======== Entries supplied ========
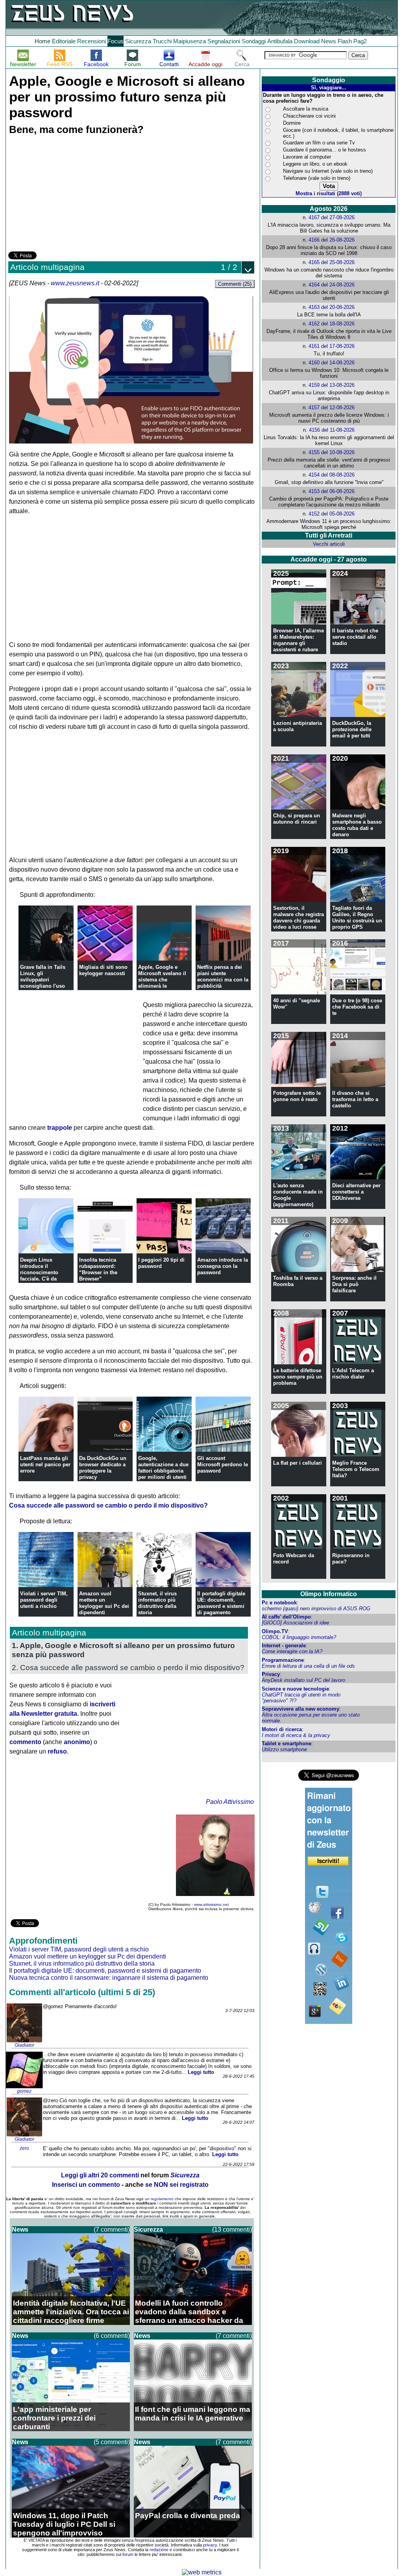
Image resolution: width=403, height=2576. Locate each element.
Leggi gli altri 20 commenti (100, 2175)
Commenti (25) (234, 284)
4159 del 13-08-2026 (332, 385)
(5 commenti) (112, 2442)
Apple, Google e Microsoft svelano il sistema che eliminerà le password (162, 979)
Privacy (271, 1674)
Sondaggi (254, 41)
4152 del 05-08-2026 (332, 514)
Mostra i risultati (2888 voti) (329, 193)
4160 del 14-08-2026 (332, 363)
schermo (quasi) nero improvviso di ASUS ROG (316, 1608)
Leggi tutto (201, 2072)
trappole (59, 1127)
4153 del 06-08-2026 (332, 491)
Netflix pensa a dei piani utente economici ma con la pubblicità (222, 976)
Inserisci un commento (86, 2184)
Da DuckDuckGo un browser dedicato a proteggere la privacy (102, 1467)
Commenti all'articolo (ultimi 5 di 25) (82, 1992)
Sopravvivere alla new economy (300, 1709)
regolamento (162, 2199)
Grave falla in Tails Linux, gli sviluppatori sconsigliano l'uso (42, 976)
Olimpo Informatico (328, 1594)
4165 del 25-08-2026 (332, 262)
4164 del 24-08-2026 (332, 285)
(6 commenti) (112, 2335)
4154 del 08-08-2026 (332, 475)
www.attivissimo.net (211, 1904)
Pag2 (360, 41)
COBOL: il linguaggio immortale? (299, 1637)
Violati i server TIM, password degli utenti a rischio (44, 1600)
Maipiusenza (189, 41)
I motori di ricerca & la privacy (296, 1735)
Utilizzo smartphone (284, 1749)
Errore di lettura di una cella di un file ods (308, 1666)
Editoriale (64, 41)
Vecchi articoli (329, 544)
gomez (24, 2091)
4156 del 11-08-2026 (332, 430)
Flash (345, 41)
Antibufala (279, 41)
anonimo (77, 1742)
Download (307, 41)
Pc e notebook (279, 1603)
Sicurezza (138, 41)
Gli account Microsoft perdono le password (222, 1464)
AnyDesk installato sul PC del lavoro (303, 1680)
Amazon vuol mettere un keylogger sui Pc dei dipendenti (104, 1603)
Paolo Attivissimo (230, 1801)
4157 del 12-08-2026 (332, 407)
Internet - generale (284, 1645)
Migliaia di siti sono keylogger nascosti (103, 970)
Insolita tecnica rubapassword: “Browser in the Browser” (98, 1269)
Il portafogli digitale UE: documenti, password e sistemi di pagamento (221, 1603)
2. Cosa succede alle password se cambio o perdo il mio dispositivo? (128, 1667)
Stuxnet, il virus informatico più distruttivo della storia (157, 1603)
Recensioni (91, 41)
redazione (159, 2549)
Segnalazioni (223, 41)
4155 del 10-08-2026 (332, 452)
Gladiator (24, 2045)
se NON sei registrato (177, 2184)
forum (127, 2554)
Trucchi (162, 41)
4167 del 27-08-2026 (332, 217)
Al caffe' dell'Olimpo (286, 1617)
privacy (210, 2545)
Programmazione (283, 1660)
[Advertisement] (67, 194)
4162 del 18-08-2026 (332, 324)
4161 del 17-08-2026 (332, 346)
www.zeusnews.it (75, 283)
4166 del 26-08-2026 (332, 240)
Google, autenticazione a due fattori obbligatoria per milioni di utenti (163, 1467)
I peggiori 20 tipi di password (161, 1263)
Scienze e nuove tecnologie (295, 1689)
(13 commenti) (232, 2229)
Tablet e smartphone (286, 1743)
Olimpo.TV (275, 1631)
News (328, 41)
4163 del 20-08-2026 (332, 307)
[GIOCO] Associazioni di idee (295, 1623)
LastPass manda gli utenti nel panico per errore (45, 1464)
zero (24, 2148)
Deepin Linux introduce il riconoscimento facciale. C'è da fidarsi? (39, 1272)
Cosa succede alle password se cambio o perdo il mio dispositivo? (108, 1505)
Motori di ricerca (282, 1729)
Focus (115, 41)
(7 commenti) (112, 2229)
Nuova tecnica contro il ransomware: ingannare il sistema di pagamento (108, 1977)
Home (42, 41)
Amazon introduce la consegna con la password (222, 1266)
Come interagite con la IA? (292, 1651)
========
======== Entries supplied ========
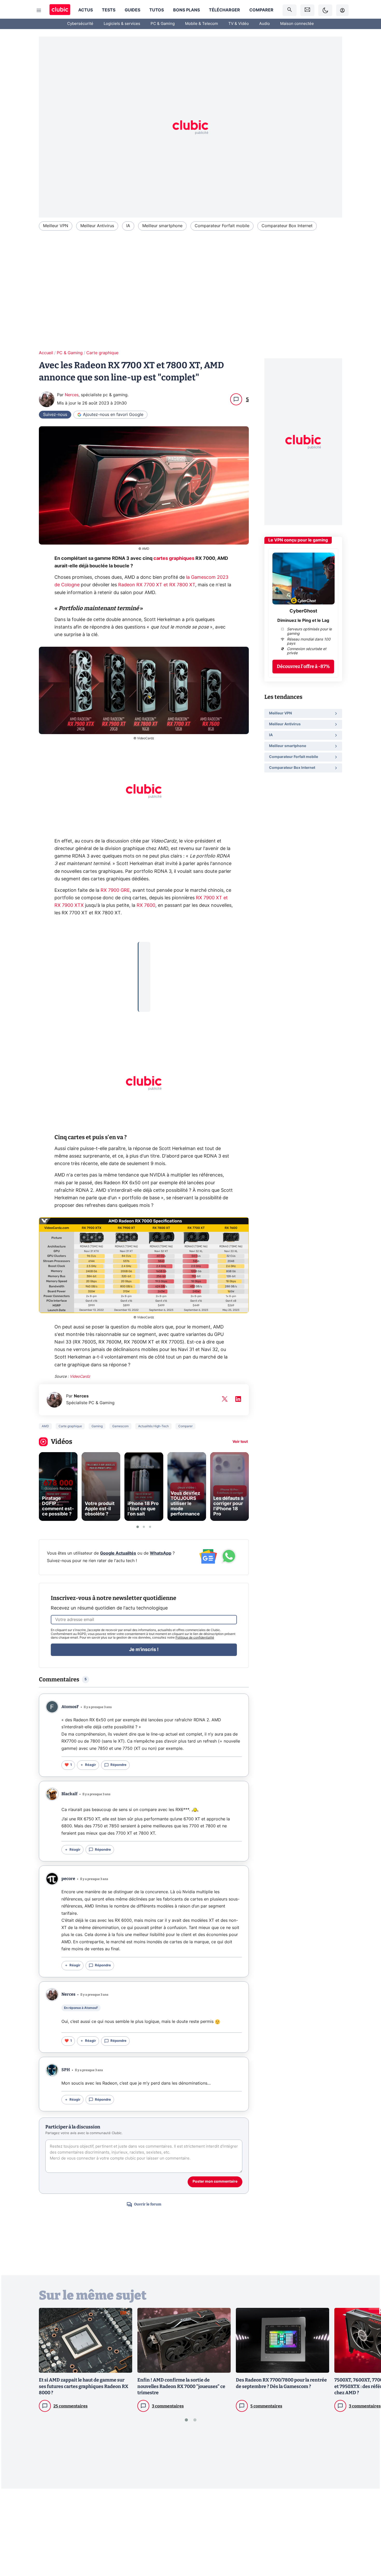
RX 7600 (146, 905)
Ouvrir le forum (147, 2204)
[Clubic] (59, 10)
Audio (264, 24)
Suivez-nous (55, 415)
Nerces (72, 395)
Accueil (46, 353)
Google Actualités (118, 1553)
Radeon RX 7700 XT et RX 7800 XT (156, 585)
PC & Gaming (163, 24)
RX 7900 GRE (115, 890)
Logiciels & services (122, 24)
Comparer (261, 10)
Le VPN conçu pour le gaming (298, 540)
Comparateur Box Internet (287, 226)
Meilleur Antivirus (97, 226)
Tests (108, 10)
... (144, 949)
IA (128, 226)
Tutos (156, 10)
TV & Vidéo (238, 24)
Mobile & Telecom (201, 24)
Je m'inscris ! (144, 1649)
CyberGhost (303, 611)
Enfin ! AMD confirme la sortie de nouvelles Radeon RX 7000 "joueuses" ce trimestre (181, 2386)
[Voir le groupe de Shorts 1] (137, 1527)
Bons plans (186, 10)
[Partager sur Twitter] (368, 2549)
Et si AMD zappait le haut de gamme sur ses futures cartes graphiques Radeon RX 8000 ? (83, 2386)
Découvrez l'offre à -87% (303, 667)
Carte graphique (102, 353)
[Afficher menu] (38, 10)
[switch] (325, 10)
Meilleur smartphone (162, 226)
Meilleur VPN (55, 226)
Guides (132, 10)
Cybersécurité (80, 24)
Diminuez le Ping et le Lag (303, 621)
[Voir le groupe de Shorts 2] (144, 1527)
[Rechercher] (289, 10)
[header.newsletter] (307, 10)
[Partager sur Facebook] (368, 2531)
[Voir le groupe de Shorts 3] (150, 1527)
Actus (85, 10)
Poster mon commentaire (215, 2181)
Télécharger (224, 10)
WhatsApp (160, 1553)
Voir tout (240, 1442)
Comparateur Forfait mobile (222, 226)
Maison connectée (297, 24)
========
The problem
All lines above from the one holding "Violati i server" to the one holding "4163 del 20-08-2026 (332, 307)", inclusive, are to be copied exactly; no other line is wanted.

Finished exercise
Violati i server TIM, password degli utenti a rischio (44, 1600)
Maipiusenza (189, 41)
I motori di ricerca & la privacy (296, 1735)
Utilizzo smartphone (284, 1749)
Errore di lettura di una cella di un file ods (308, 1666)
Editoriale (64, 41)
Vecchi articoli (329, 544)
gomez (24, 2091)
4156 del 11-08-2026 (332, 430)
Flash (345, 41)
Antibufala (279, 41)
anonimo (77, 1742)
Download (307, 41)
Pc e notebook (279, 1603)
Sicurezza (138, 41)
Gli account Microsoft perdono le password (222, 1464)
AnyDesk installato sul PC del lavoro (303, 1680)
Amazon vuol mettere un keylogger sui Pc dei dipendenti (104, 1603)
Paolo Attivissimo (230, 1801)
4157 del 12-08-2026 (332, 407)
Internet - generale (284, 1645)
Migliaia di siti sono keylogger nascosti (103, 970)
Insolita tecnica rubapassword: “Browser in the Browser” (98, 1269)
Il portafogli digitale UE: documenti, password e sistemi di pagamento (221, 1603)
2. Cosa succede alle password se cambio o perdo il mio dispositivo? (128, 1667)
Stuxnet, il virus informatico più distruttivo della storia (157, 1603)
Recensioni (91, 41)
redazione (159, 2549)
Segnalazioni (223, 41)
4155 del 10-08-2026 (332, 452)
Gladiator (24, 2045)
se NON sei registrato (177, 2184)
forum (127, 2554)
Trucchi (162, 41)
4167 del 27-08-2026 (332, 217)
Al caffe' dell'Olimpo (286, 1617)
privacy (210, 2545)
Programmazione (283, 1660)
[Advertisement] (67, 194)
4162 del 18-08-2026 (332, 324)
4161 del 17-08-2026 (332, 346)
www.zeusnews.it (75, 283)
4166 del 26-08-2026 (332, 240)
Google, autenticazione a due fattori obbligatoria per milioni di utenti (163, 1467)
I peggiori 20 tipi di password (161, 1263)
Scienze e nuove tecnologie (295, 1689)
(13 commenti) (232, 2229)
Tablet e smartphone (286, 1743)
Olimpo.TV (275, 1631)
News (328, 41)
4163 del 20-08-2026 (332, 307)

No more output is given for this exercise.